If you need more than a simple random-number generator, you need more than simple tests to choose a suitable candidate.

Random number generators seem to do the impossible. Without outside intervention, such generators appear to produce arbitrary sequences of numbers on computers, decidedly non-arbitrary machines -- at least when they're working correctly.

The apparent magic of random number generators is due to complex processing of number sequences. As an example, consider one common generator, the linear congruential generator:

x(i+1) = (a*x(i) + c) mod m

For this generator, x(i) is the ith random number, x(i+1) is the next random number, a is a multiplier, c is a constant, and m is the modulus. This generator is often called a Lehmer generator, after its originator, D. H. Lehmer. A sequence of numbers from a Lehmer generator is many things, but random is not one of them. Like all computer generated numbers, it is "pseudorandom" at best, but for convenience sake we will refer to these pseudorandom sequences as "random numbers." Mathematically, the Lehmer generator is an example of a nonlinear difference equation. While we could bring sophisticated mathematics to bear on such equations, there is no need to inflict such complexity upon our readers. The issues underlying the equation are actually simple.

In this article, the conclusion of a two-part series begun in June, we discuss a C program that tests a Lehmer generator over particular values of the multiplier and modulus. This program implements what is called the spectral test, which is the final test in our suite. Our earlier test performed statistical tests, which examined short sequences of random numbers. The spectral test, by contrast, implicitly examines the entire set of possible random numbers that can produced by a Lehmer generator. The spectral test examines the structure of random numbers produced by a generator.

In this article we also discuss another important property of random number generators, the full-cycle lengths, and what we learned from our statistical and spectral tests. Finally, we make a large body of code available on the code disk and via ftp. With this code you'll find documenation that explains how you can add generators to our suite of statistical tests, and how you can add statistical tests to the suite.

#### The Spectral Test

The name "spectral test" is misleading. It suggests a sound or light spectrum, but has nothing to do with either. The spectral test measures the

uniformity of numbers produced over the full period by a Lehmer generator. Recall that a uniform distribution of numbers is one in which all numbers are equally likely to occur. The spectral test is called a full-cycle test because it examines the entire possible sequence of generated numbers. Our implementation of the test from Knuth ([6] , pp. 89-113) assumes that the generator is capable of producing the maximum possible set of numbers. Another way the spectral test differs from the frequency tests presented in our first article is that it tests for a uniform distribution in more than one dimension.

Figure 1 shows a uniform distribution of numbers
in a graph of successive random numbers. The horizontal axis represents the
ith value and the vertical axis represents the next value. You can tell that
the points are consistent with a uniform distribution by the evenness with which
the numbers are spaced out. Because a true uniform distribution is continuous,
a theoretical uniform distribution would completely cover the area in the graph.

Exercise instructions —
(1) Answer these questions from the passage on random number generators:
(a) Who is the Lehmer generator named after?
(b) What does the spectral test measure?
(c) In how many dimensions does the spectral test check for a uniform distribution?
(2) Reproduce word for word the stretch of the passage on random number generators from "In this article we" through "to the suite.".
The records aren't needed for anything here.

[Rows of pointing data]
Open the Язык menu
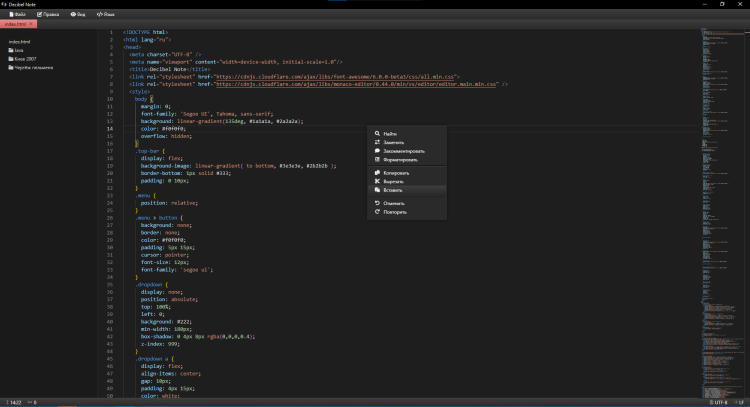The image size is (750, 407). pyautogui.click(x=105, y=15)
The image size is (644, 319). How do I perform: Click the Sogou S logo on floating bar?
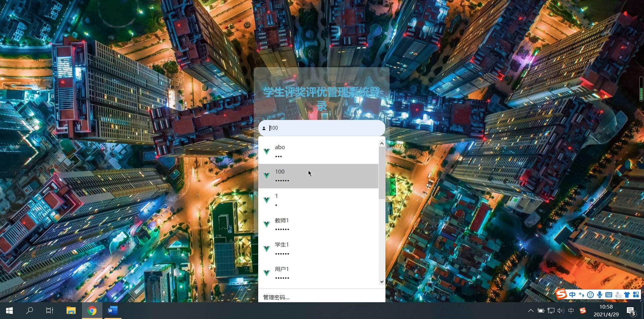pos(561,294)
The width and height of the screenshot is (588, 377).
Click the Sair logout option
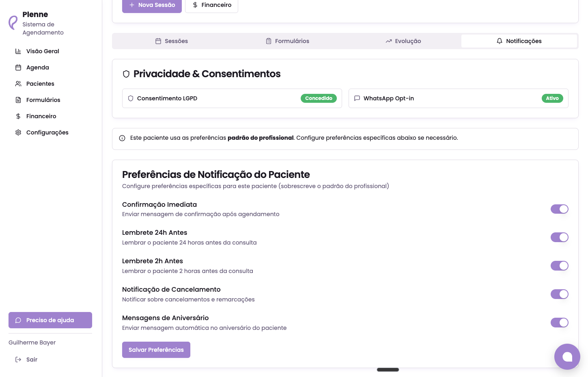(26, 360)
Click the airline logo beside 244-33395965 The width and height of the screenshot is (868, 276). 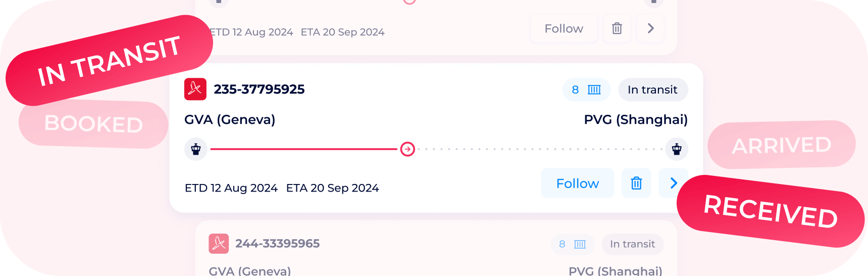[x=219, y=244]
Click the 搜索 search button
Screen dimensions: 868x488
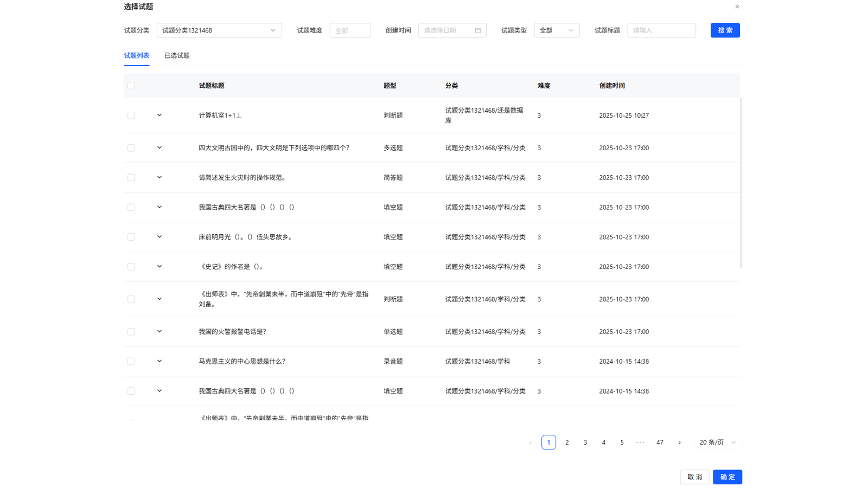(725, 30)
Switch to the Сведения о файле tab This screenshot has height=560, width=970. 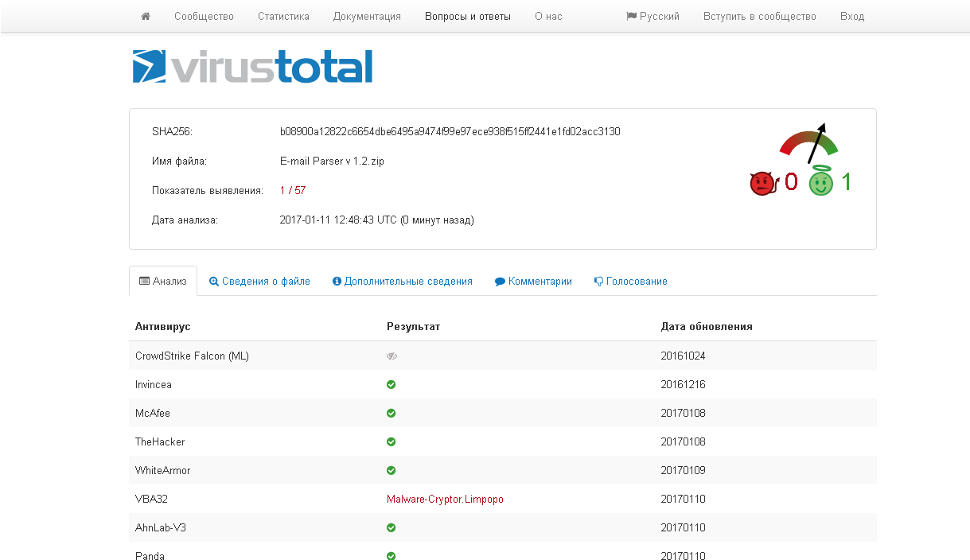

Answers to the problems —
(1)
(a) D. H. Lehmer, its originator.
(b) The uniformity of numbers produced over the full period by a Lehmer generator.
(c) More than one dimension.

(2)
In this article we also discuss another important property of random number generators, the full-cycle lengths, and what we learned from our statistical and spectral tests. Finally, we make a large body of code available on the code disk and via ftp. With this code you'll find documenation that explains how you can add generators to our suite of statistical tests, and how you can add statistical tests to the suite.